* **Work required**:
An exact copy of all the data below is required.
BEGIN Entries shown
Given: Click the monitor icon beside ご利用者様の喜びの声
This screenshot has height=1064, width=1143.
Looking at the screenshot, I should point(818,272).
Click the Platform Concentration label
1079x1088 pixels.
END Entries shown
* **Answer to the exercise**:
Given: Click the monitor icon beside ご利用者様の喜びの声
This screenshot has height=1064, width=1143.
Looking at the screenshot, I should point(818,272).
Click the Platform Concentration label
1079x1088 pixels.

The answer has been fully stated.